Norman Price's favourite reads of 2016

Here are my top five in no particular order:

The Moth Catcher by Ann Cleeves
Stasi Child by David Young
The Dying Detective by Leif G W Persson tr. Neil Smith
The Caveman by Jorn Lier Horst tr. Anne Bruce
Real Tigers by Mick Herron

These five outstanding books, a mixture of crime and spy fiction, had the basics of all good fiction, great characters, interesting plots and a sense of place.

Wednesday, January 13, 2016

Favourite Euro Crime Reads of 2015 - Norman

Today Norman Price reveals his favourite Euro Crime titles, in the latest instalment of the Euro Crime reviewers' favourite reads of 2015.

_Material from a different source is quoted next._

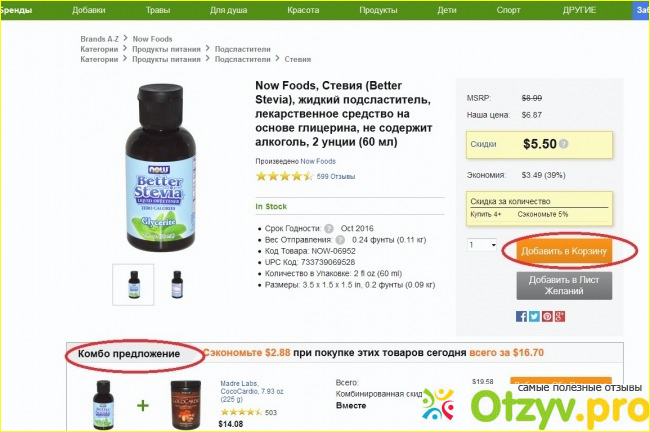Share product on Google Plus icon
The image size is (650, 432).
(560, 316)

Norman Price's favourite reads of 2015

I did not read as many books as I usually do that could be classified as Eurocrime in 2015.
I was distracted for much of the year by both pleasant and unpleasant events, and several of my best reads came from the other side of the Atlantic.

But British and European authors also produced some great reads. I only reviewed one book for Euro Crime during the year and it was one of my top five:
1] The Lady From Zagreb by Philip Kerr.

The tenth novel in the Bernie Gunther series was another great read bringing the reader excitement, tension, great characters and a nice dollop of historical education about the war in the Balkans. An adult read because of the accounts of the particular horror of the Second World War in Yugoslavia, where ethnic tensions exploded in an orgy of killing that were to repeat themselves in the 1990s.
I was rather pleased that a brief section of my review for Euro Crime was used in the paperback version of the book located between blurbs by the Irish Times and The Sun.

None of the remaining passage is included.